__What to produce__:
Nothing in the records should be left out; transcribe them exactly.

__Provided entries__:
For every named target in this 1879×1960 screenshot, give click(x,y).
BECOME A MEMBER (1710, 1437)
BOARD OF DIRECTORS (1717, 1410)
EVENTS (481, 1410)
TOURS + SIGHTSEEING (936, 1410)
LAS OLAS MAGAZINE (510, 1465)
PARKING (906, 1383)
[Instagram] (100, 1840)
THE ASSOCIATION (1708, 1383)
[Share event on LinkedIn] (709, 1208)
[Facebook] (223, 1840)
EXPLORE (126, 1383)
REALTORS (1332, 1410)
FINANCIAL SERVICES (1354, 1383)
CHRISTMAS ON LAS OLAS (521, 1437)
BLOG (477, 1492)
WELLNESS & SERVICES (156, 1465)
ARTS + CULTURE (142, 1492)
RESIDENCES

__Solution for this task__:
For every named target in this 1879×1960 screenshot, give click(x,y).
BECOME A MEMBER (1710, 1437)
BOARD OF DIRECTORS (1717, 1410)
EVENTS (481, 1410)
TOURS + SIGHTSEEING (936, 1410)
LAS OLAS MAGAZINE (510, 1465)
PARKING (906, 1383)
[Instagram] (100, 1840)
THE ASSOCIATION (1708, 1383)
[Share event on LinkedIn] (709, 1208)
[Facebook] (223, 1840)
EXPLORE (126, 1383)
REALTORS (1332, 1410)
FINANCIAL SERVICES (1354, 1383)
CHRISTMAS ON LAS OLAS (521, 1437)
BLOG (477, 1492)
WELLNESS & SERVICES (156, 1465)
ARTS + CULTURE (142, 1492)
RESIDENCES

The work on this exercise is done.